▶ Task directions: Once the line containing "Instruction: Click NO" is reached, copy it and every line after it exactly, to the end of the material, without pictures.

++++

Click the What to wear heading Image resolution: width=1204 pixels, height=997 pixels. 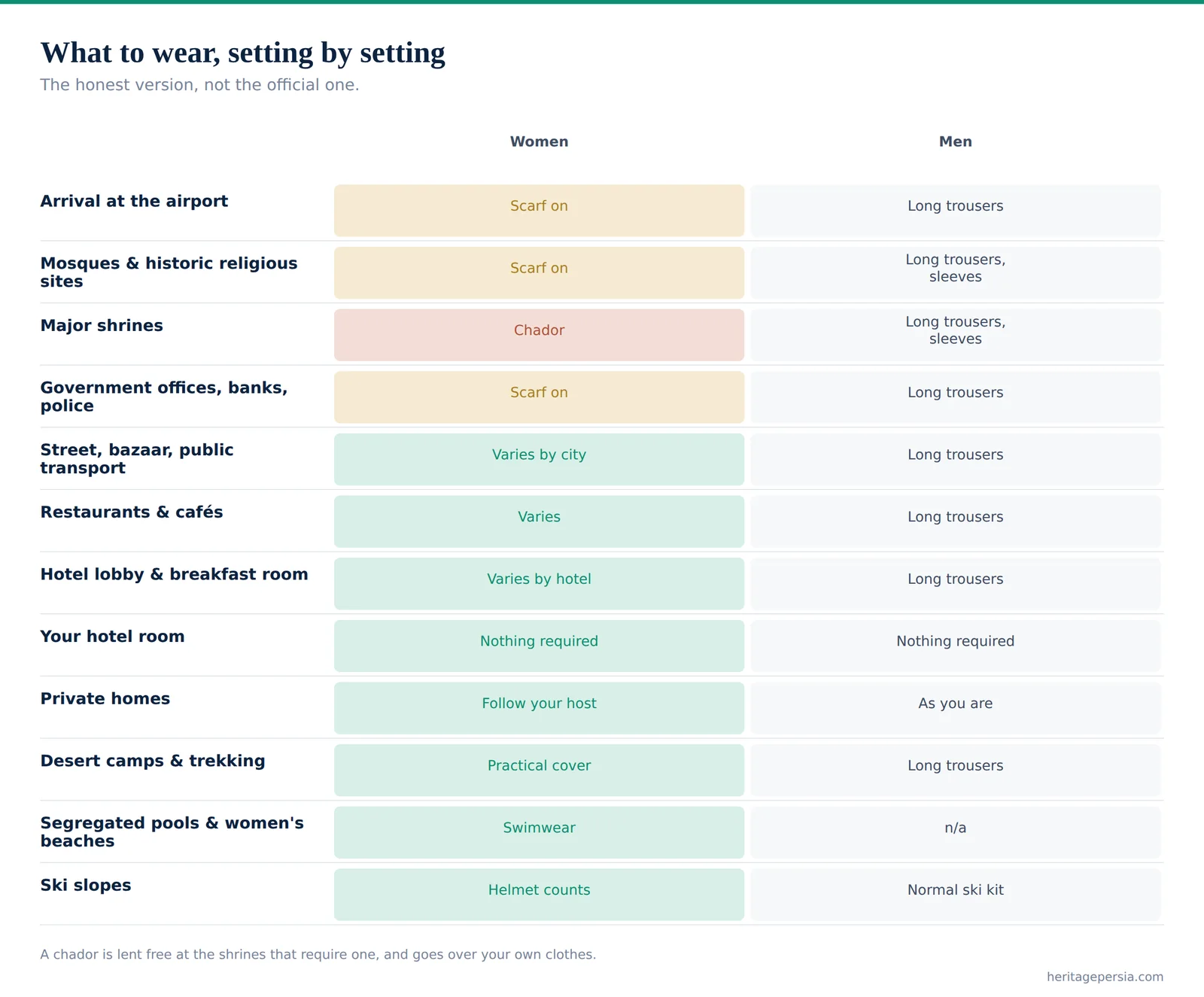point(242,53)
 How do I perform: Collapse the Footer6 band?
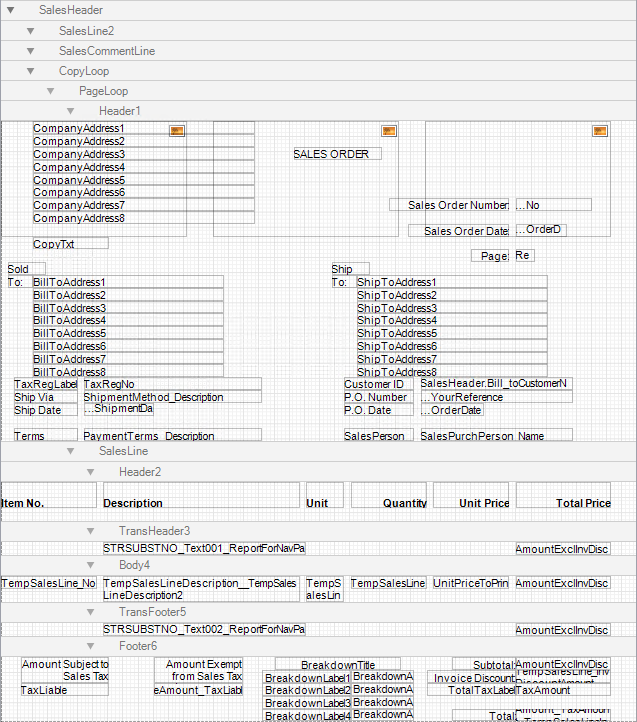(x=91, y=646)
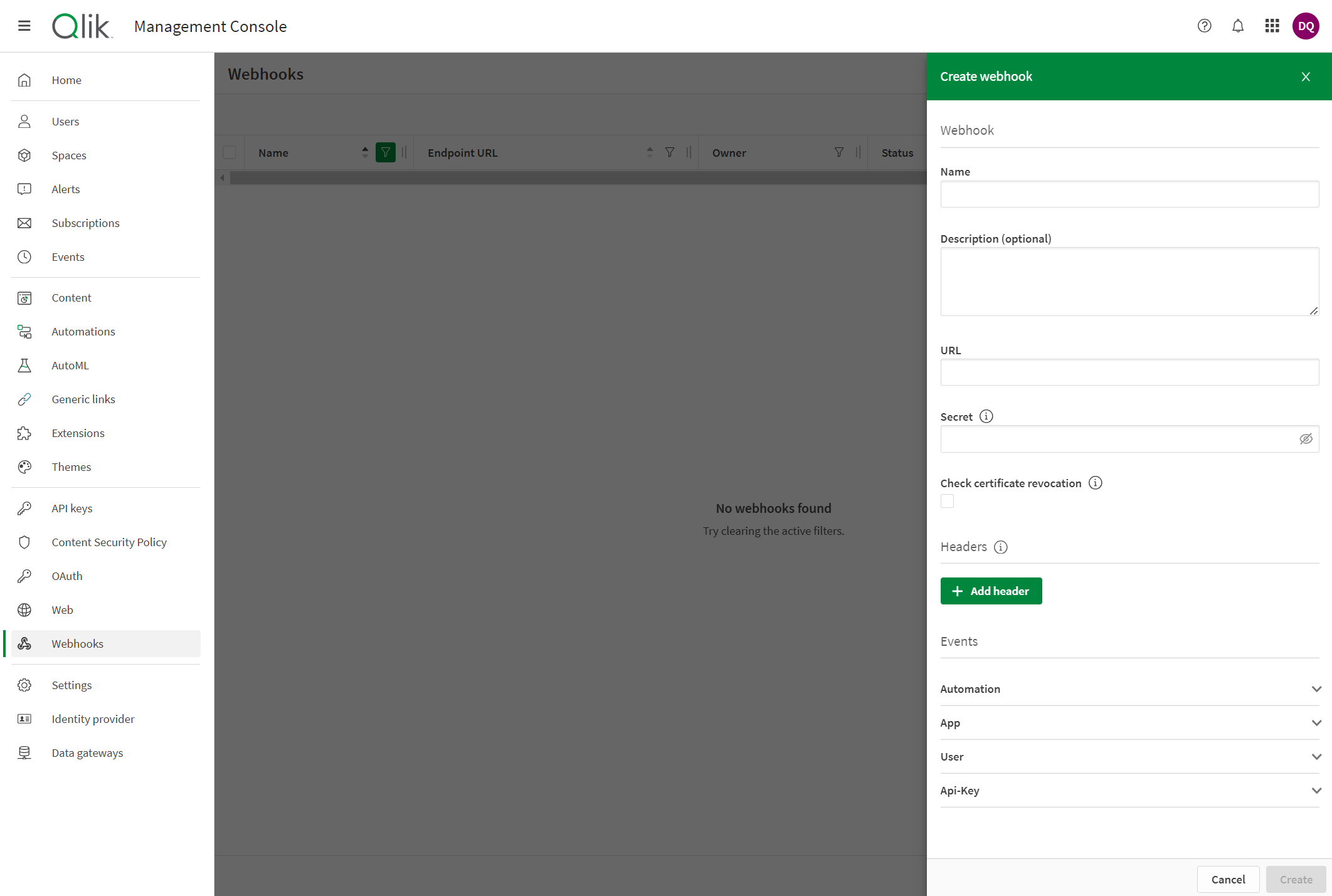Enable Check certificate revocation checkbox

click(946, 500)
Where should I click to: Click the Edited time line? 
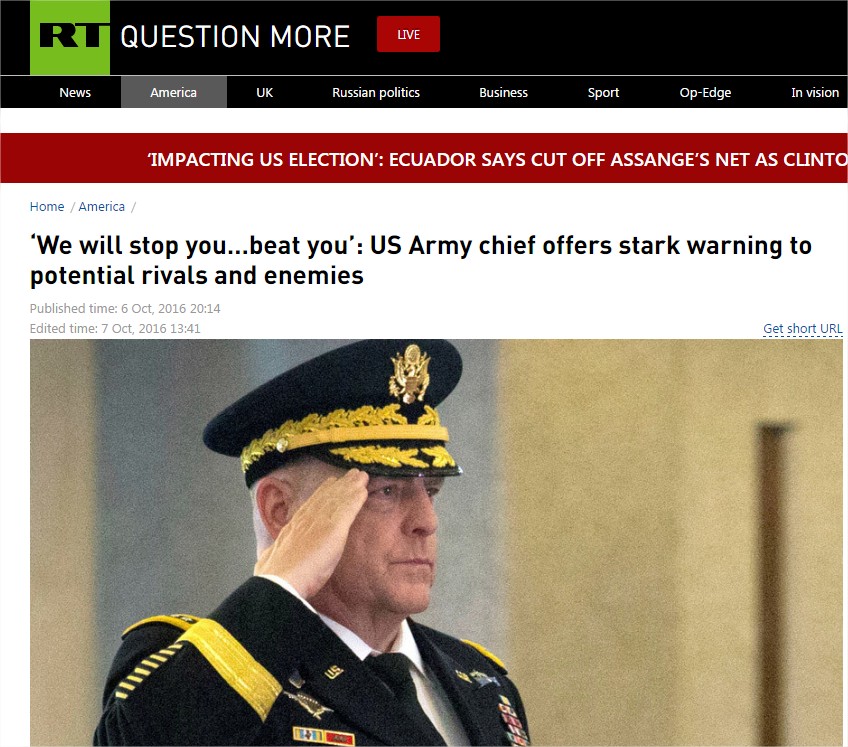pyautogui.click(x=115, y=328)
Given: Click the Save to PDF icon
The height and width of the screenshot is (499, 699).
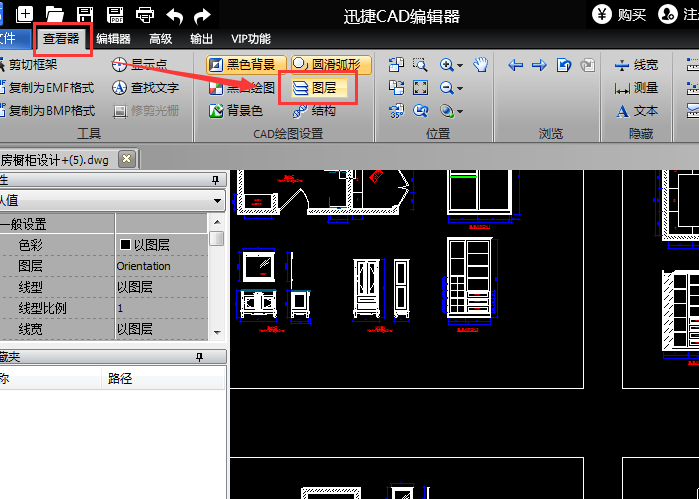Looking at the screenshot, I should tap(115, 15).
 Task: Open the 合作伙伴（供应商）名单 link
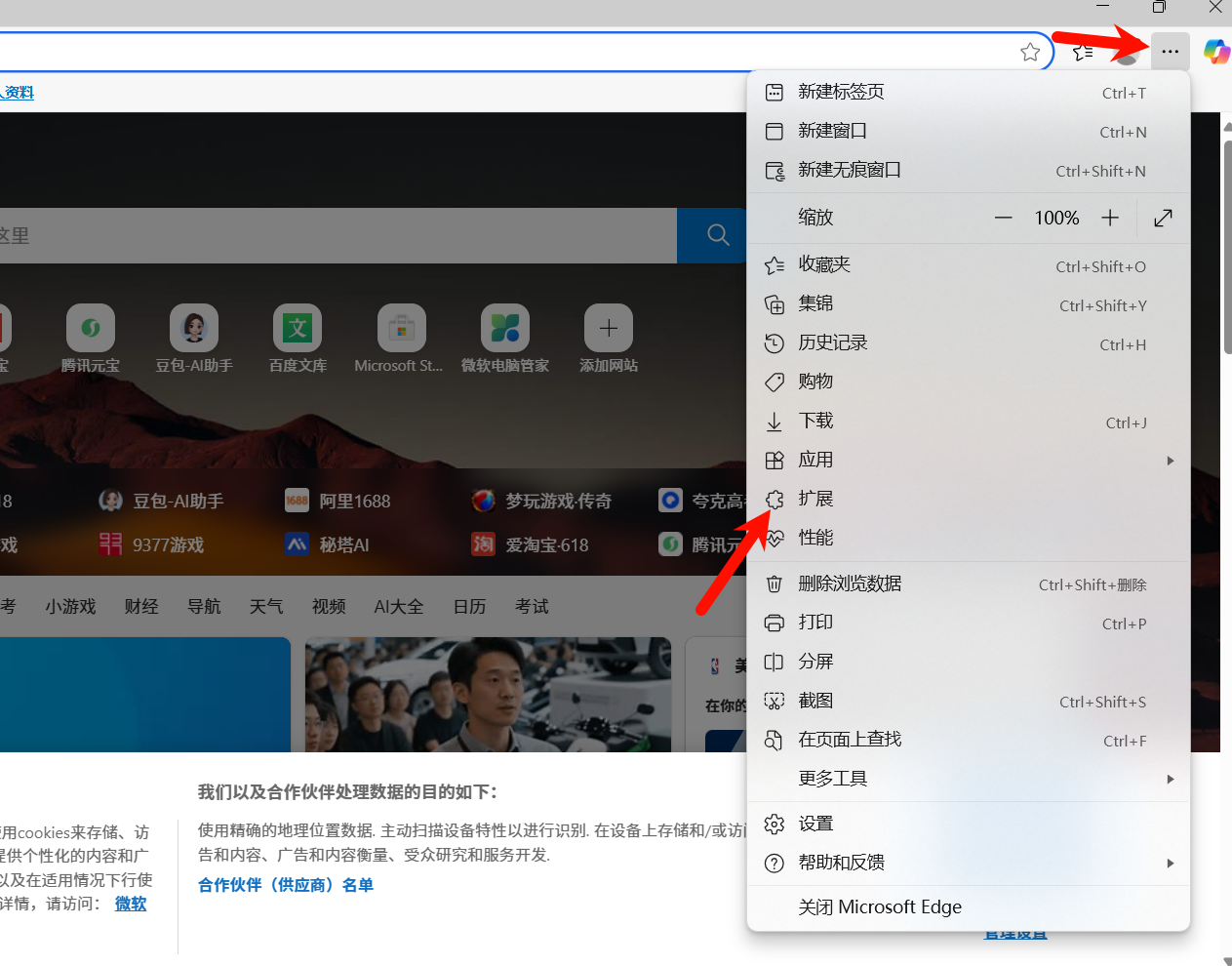coord(285,884)
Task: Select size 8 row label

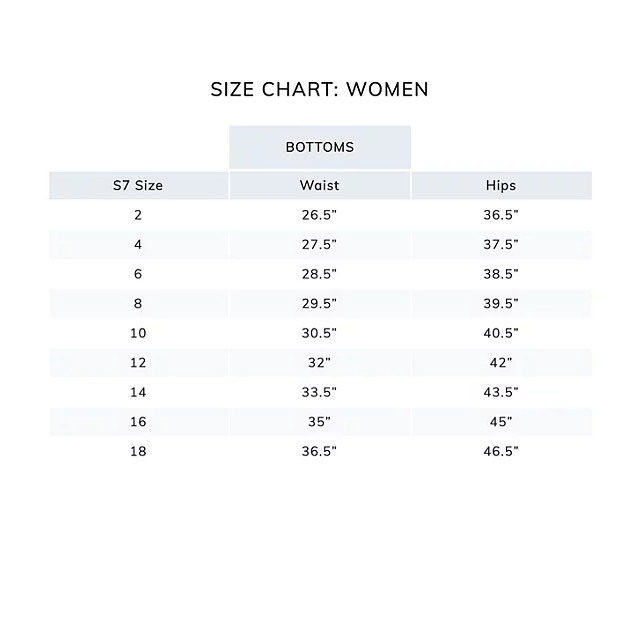Action: point(138,303)
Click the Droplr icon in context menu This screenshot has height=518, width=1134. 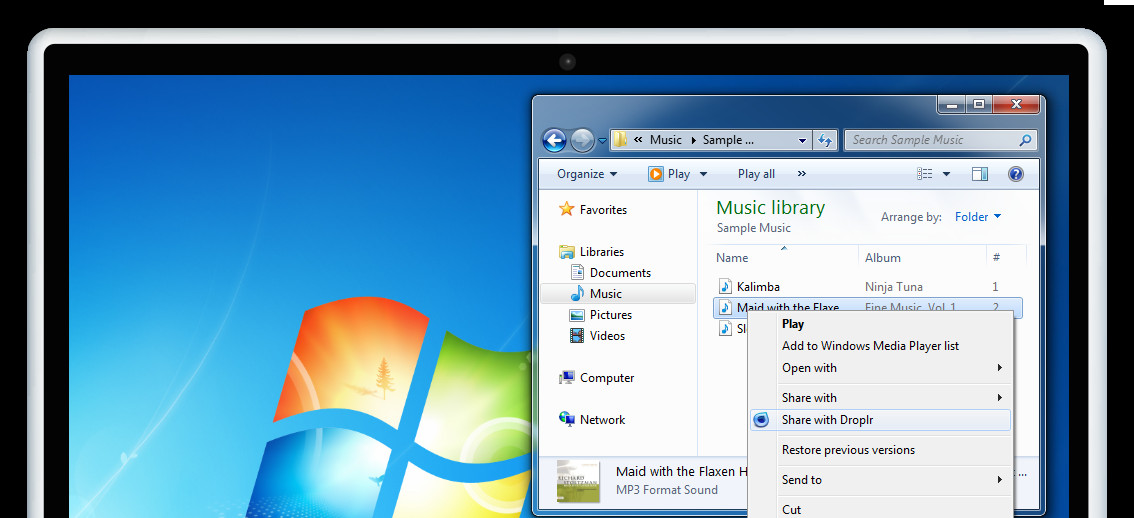[x=762, y=420]
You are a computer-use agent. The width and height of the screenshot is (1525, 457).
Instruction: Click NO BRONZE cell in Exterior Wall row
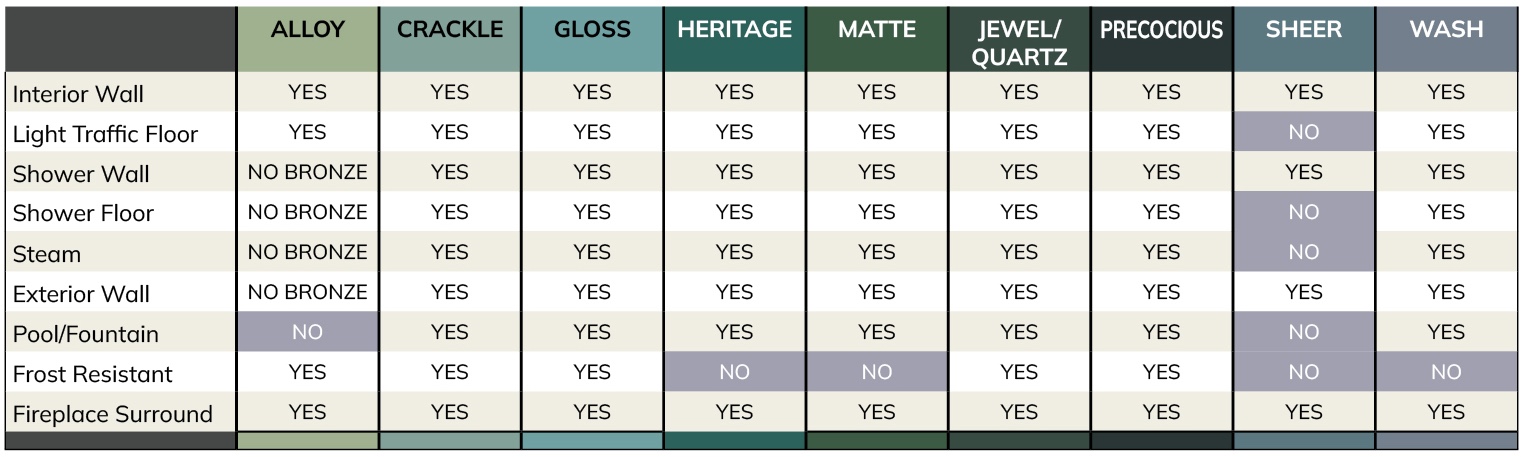pyautogui.click(x=307, y=292)
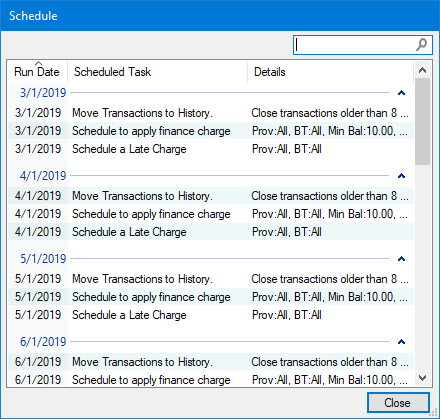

++++

▶ Your response:
Instruction: Click NO BRONZE cell in Exterior Wall row
pyautogui.click(x=307, y=292)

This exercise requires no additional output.